— EXCERPT PROVIDED —
########################################

# compound bow question



## uarelovedbygod (Nov 1, 2003)

My wife bought me a used Robin Hood Dynamo compound bow at a garage sale today. This is my first compound bow. I took it to a local archery dealer...he had nothing positive to say about it (I think that is because he wanted to sell me one of his new ones for a whole lot more money!) He recommended replacing the bowstring and the cable, but he did not know where to look to find a replacement cable. Any suggestions?

Does anyone know about Robin Hood bows? Is that a reputable brand? Is there any way I can find about about how old it is?

Thanks!

--Chris


----------



## Micahn (Nov 19, 2005)

Must not be a real brand name as can not find anything about it online. You can not find some other sort of brand on it ?


----------



## pheasantplucker (Feb 20, 2007)

If it is a reputable bow shop, he is probably giving you the straight poop. If the bow is twelve or more years old, or a brand that has features that are unique, he probably would have an impossible time of finding parts. Bows have evolved greatly in the past decade. Now a long bow (not a compound) would be a different story altogether. Good luck, and do get into archery. It's one of the more enjoyable ways of spending a lazy afternoon. I'm addicted.


----------



## DrippingSprings (Sep 22, 2004)

Allen archery made the dynamo. Old design. I mean like 1970s old. I think allen introduced the world to compound bows in 1974 and if you have a first year Allen "Robin Hood Dynamo" it could be worth something to a collector. 

# Bow & Arrow publication Dec. 1975.
# Bow 7 Arrow publication of Apr. 1980.
# Advertising from Allen, The Original Compound Bow, Dec. 1975.
# Dynamo (Models M-10 Cheetah & Jim Cox Magnum) Instruction Manual Excert, mid-1970's.

http://www.archeryhistory.com/compounds/70.htm


----------



## DrippingSprings (Sep 22, 2004)

http://www.azod.com/Archery/Archive/2001/The First Compound Bow.htm


----------



## uarelovedbygod (Nov 1, 2003)

Drippingsprings,

Thanks for the info. The owner of the archery store told me he would never shoot an arrow with an older bow like that...concerned about the cable or string or the bow itself breaking.

########################################

— SUPPLIED INFORMATION —
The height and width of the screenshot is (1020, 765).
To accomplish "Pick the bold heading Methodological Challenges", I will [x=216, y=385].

########################################

— REQUIRED WORK —
a. From the compound bow thread, reproduce the passage from "## Micahn (Nov" to "afternoon. I'm addicted.".
b. In the compound bow thread, which company is said to have made the Dynamo?

— ANSWERS TO THE EXERCISES —
a.
## Micahn (Nov 19, 2005)

Must not be a real brand name as can not find anything about it online. You can not find some other sort of brand on it ?


----------



## pheasantplucker (Feb 20, 2007)

If it is a reputable bow shop, he is probably giving you the straight poop. If the bow is twelve or more years old, or a brand that has features that are unique, he probably would have an impossible time of finding parts. Bows have evolved greatly in the past decade. Now a long bow (not a compound) would be a different story altogether. Good luck, and do get into archery. It's one of the more enjoyable ways of spending a lazy afternoon. I'm addicted.

b. Allen Archery